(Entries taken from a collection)
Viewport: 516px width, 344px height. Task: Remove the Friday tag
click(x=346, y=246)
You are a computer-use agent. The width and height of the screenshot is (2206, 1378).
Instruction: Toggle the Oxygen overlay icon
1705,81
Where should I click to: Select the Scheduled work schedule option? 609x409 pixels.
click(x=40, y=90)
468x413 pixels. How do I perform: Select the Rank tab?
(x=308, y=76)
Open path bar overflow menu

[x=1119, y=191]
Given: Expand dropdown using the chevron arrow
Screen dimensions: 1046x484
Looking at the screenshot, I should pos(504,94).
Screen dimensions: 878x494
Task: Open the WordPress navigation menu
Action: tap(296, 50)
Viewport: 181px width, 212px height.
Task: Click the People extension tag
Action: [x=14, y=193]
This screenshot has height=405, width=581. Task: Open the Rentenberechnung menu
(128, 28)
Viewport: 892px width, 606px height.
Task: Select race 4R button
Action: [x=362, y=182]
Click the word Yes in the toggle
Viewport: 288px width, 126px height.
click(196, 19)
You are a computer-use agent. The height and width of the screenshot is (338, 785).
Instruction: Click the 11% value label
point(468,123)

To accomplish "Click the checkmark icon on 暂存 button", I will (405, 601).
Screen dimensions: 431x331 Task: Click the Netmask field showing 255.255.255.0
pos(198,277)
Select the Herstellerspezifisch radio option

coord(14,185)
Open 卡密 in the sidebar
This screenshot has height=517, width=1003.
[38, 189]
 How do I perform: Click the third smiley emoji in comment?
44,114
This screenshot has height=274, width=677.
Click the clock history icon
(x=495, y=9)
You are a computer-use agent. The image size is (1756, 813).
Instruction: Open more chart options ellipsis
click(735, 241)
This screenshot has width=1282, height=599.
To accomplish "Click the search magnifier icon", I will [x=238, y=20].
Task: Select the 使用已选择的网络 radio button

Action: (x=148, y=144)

BRIEF:
Pull out the lines of the listing from its very first line through the line containing "[x=1119, y=191]", both included, and reproduce them word for word.

COMPLETE OUTPUT:
Viewport: 516px width, 344px height. Task: Remove the Friday tag
click(x=346, y=246)
You are a computer-use agent. The width and height of the screenshot is (2206, 1378).
Instruction: Toggle the Oxygen overlay icon
1705,81
Where should I click to: Select the Scheduled work schedule option? 609x409 pixels.
click(x=40, y=90)
468x413 pixels. How do I perform: Select the Rank tab?
(x=308, y=76)
Open path bar overflow menu

[x=1119, y=191]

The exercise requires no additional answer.